* **EXERCISE BRIEF**
Could the whole of the data below be written out verbatim?
DATA EXCERPTS: Begin
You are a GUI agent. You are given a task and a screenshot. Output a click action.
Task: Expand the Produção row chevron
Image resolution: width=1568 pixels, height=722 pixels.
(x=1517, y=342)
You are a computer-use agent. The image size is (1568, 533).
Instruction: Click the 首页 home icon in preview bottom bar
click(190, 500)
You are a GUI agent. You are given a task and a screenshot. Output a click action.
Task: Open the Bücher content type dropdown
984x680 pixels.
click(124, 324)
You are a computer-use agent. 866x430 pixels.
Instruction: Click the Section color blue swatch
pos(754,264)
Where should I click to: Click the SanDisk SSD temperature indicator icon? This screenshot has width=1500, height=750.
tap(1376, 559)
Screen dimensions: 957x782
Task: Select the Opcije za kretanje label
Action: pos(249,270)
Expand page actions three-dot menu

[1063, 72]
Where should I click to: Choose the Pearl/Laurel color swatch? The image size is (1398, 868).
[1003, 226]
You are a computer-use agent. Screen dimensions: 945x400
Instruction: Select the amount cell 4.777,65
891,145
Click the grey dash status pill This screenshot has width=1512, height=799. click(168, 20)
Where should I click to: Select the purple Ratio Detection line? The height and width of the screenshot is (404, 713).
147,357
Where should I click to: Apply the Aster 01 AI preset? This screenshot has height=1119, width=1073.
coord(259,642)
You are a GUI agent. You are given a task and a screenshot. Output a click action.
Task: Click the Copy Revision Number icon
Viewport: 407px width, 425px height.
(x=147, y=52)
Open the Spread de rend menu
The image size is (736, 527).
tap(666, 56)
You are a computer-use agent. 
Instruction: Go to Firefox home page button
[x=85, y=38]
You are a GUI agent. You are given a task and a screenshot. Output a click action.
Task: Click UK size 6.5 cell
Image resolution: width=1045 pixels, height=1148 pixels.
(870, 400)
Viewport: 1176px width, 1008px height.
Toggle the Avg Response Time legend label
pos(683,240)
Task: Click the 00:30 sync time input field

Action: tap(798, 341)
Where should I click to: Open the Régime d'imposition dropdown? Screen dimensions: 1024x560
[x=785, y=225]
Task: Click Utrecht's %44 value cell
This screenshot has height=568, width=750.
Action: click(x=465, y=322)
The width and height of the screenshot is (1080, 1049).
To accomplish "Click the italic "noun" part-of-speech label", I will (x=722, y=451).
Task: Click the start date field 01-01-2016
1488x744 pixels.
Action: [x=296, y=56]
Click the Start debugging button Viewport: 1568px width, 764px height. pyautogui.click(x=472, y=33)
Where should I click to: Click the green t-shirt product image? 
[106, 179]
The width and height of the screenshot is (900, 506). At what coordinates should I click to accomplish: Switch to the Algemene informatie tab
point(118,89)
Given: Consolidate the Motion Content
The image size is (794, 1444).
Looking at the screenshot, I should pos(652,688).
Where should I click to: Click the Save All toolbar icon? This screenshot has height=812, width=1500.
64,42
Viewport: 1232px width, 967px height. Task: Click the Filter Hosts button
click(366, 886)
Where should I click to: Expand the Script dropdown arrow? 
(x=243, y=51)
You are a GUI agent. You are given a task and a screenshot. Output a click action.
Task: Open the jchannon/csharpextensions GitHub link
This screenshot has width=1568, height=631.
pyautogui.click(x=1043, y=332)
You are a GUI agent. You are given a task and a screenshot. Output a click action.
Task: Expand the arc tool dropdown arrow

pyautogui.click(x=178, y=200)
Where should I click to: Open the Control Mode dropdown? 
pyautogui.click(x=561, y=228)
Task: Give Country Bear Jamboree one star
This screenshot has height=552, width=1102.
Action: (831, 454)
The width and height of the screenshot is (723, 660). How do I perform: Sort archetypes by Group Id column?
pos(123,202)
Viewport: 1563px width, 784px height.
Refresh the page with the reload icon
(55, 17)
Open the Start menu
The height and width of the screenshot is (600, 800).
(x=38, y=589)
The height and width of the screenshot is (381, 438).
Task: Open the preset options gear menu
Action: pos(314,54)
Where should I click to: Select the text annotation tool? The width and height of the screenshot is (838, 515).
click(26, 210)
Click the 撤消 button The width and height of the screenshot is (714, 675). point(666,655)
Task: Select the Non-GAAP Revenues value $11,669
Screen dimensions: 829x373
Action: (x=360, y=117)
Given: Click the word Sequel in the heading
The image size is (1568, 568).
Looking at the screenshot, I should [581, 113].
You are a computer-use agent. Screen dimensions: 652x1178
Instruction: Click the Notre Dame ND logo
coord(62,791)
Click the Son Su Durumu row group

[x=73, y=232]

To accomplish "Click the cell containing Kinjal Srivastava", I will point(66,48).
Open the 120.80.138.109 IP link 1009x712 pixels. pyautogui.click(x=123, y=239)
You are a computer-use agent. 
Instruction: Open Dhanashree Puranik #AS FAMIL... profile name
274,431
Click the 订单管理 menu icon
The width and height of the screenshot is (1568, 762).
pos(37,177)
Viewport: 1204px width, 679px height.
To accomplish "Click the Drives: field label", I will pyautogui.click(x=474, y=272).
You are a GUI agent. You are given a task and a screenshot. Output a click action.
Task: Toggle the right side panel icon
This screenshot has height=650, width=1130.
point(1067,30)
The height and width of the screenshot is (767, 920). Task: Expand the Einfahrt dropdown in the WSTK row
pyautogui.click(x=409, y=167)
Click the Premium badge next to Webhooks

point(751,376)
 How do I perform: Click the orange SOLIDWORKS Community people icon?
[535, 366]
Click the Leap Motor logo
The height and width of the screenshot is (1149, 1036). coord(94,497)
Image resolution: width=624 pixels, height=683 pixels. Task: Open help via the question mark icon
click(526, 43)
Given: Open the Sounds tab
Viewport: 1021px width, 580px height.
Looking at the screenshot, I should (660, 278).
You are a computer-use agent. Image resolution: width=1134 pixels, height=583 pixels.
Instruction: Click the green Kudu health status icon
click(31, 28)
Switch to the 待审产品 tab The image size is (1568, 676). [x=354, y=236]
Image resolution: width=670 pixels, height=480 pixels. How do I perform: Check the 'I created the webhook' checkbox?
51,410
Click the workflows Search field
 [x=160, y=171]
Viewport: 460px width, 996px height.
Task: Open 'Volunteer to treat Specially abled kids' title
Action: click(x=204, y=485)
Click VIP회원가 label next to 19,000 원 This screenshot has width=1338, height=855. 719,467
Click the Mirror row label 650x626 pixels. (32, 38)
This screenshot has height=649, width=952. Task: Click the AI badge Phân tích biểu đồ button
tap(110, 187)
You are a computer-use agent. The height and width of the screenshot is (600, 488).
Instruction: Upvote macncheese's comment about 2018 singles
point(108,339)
DATA EXCERPTS: End
* **TASK RESULT**
You are a GUI agent. You are given a task and a screenshot. Output a click action.
Task: Expand the Produção row chevron
Image resolution: width=1568 pixels, height=722 pixels.
(x=1517, y=342)
You are a computer-use agent. The image size is (1568, 533).
Instruction: Click the 首页 home icon in preview bottom bar
click(190, 500)
You are a GUI agent. You are given a task and a screenshot. Output a click action.
Task: Open the Bücher content type dropdown
984x680 pixels.
click(124, 324)
You are a computer-use agent. 866x430 pixels.
Instruction: Click the Section color blue swatch
pos(754,264)
Where should I click to: Click the SanDisk SSD temperature indicator icon? This screenshot has width=1500, height=750.
tap(1376, 559)
Screen dimensions: 957x782
Task: Select the Opcije za kretanje label
Action: pos(249,270)
Expand page actions three-dot menu

[1063, 72]
Where should I click to: Choose the Pearl/Laurel color swatch? The image size is (1398, 868).
[1003, 226]
You are a computer-use agent. Screen dimensions: 945x400
Instruction: Select the amount cell 4.777,65
891,145
Click the grey dash status pill This screenshot has width=1512, height=799. click(168, 20)
Where should I click to: Select the purple Ratio Detection line? The height and width of the screenshot is (404, 713).
147,357
Where should I click to: Apply the Aster 01 AI preset? This screenshot has height=1119, width=1073.
coord(259,642)
You are a GUI agent. You are given a task and a screenshot. Output a click action.
Task: Click the Copy Revision Number icon
Viewport: 407px width, 425px height.
(x=147, y=52)
Open the Spread de rend menu
The image size is (736, 527).
tap(666, 56)
You are a computer-use agent. 
Instruction: Go to Firefox home page button
[x=85, y=38]
You are a GUI agent. You are given a task and a screenshot. Output a click action.
Task: Click UK size 6.5 cell
Image resolution: width=1045 pixels, height=1148 pixels.
(870, 400)
Viewport: 1176px width, 1008px height.
Toggle the Avg Response Time legend label
pos(683,240)
Task: Click the 00:30 sync time input field

Action: tap(798, 341)
Where should I click to: Open the Régime d'imposition dropdown? Screen dimensions: 1024x560
[x=785, y=225]
Task: Click Utrecht's %44 value cell
This screenshot has height=568, width=750.
Action: click(x=465, y=322)
The width and height of the screenshot is (1080, 1049).
To accomplish "Click the italic "noun" part-of-speech label", I will (x=722, y=451).
Task: Click the start date field 01-01-2016
1488x744 pixels.
Action: [x=296, y=56]
Click the Start debugging button Viewport: 1568px width, 764px height. pyautogui.click(x=472, y=33)
Where should I click to: Click the green t-shirt product image? 
[106, 179]
The width and height of the screenshot is (900, 506). At what coordinates should I click to accomplish: Switch to the Algemene informatie tab
point(118,89)
Given: Consolidate the Motion Content
The image size is (794, 1444).
Looking at the screenshot, I should pos(652,688).
Where should I click to: Click the Save All toolbar icon? This screenshot has height=812, width=1500.
64,42
Viewport: 1232px width, 967px height. Task: Click the Filter Hosts button
click(366, 886)
Where should I click to: Expand the Script dropdown arrow? 
(x=243, y=51)
You are a GUI agent. You are given a task and a screenshot. Output a click action.
Task: Open the jchannon/csharpextensions GitHub link
This screenshot has width=1568, height=631.
pyautogui.click(x=1043, y=332)
You are a GUI agent. You are given a task and a screenshot. Output a click action.
Task: Expand the arc tool dropdown arrow

pyautogui.click(x=178, y=200)
Where should I click to: Open the Control Mode dropdown? 
pyautogui.click(x=561, y=228)
Task: Give Country Bear Jamboree one star
This screenshot has height=552, width=1102.
Action: (831, 454)
The width and height of the screenshot is (723, 660). How do I perform: Sort archetypes by Group Id column?
pos(123,202)
Viewport: 1563px width, 784px height.
Refresh the page with the reload icon
(55, 17)
Open the Start menu
The height and width of the screenshot is (600, 800).
(x=38, y=589)
The height and width of the screenshot is (381, 438).
Task: Open the preset options gear menu
Action: pos(314,54)
Where should I click to: Select the text annotation tool? The width and height of the screenshot is (838, 515).
click(26, 210)
Click the 撤消 button The width and height of the screenshot is (714, 675). point(666,655)
Task: Select the Non-GAAP Revenues value $11,669
Screen dimensions: 829x373
Action: (x=360, y=117)
Given: Click the word Sequel in the heading
The image size is (1568, 568).
Looking at the screenshot, I should [581, 113].
You are a computer-use agent. Screen dimensions: 652x1178
Instruction: Click the Notre Dame ND logo
coord(62,791)
Click the Son Su Durumu row group

[x=73, y=232]

To accomplish "Click the cell containing Kinjal Srivastava", I will point(66,48).
Open the 120.80.138.109 IP link 1009x712 pixels. pyautogui.click(x=123, y=239)
You are a computer-use agent. 
Instruction: Open Dhanashree Puranik #AS FAMIL... profile name
274,431
Click the 订单管理 menu icon
The width and height of the screenshot is (1568, 762).
pos(37,177)
Viewport: 1204px width, 679px height.
To accomplish "Click the Drives: field label", I will pyautogui.click(x=474, y=272).
You are a GUI agent. You are given a task and a screenshot. Output a click action.
Task: Toggle the right side panel icon
This screenshot has height=650, width=1130.
point(1067,30)
The height and width of the screenshot is (767, 920). Task: Expand the Einfahrt dropdown in the WSTK row
pyautogui.click(x=409, y=167)
Click the Premium badge next to Webhooks

point(751,376)
 How do I perform: Click the orange SOLIDWORKS Community people icon?
[535, 366]
Click the Leap Motor logo
The height and width of the screenshot is (1149, 1036). coord(94,497)
Image resolution: width=624 pixels, height=683 pixels. Task: Open help via the question mark icon
click(526, 43)
Given: Open the Sounds tab
Viewport: 1021px width, 580px height.
Looking at the screenshot, I should (660, 278).
You are a computer-use agent. Image resolution: width=1134 pixels, height=583 pixels.
Instruction: Click the green Kudu health status icon
click(31, 28)
Switch to the 待审产品 tab The image size is (1568, 676). [x=354, y=236]
Image resolution: width=670 pixels, height=480 pixels. How do I perform: Check the 'I created the webhook' checkbox?
51,410
Click the workflows Search field
 [x=160, y=171]
Viewport: 460px width, 996px height.
Task: Open 'Volunteer to treat Specially abled kids' title
Action: click(x=204, y=485)
Click VIP회원가 label next to 19,000 원 This screenshot has width=1338, height=855. 719,467
Click the Mirror row label 650x626 pixels. (32, 38)
This screenshot has height=649, width=952. Task: Click the AI badge Phân tích biểu đồ button
tap(110, 187)
You are a computer-use agent. The height and width of the screenshot is (600, 488).
Instruction: Upvote macncheese's comment about 2018 singles
point(108,339)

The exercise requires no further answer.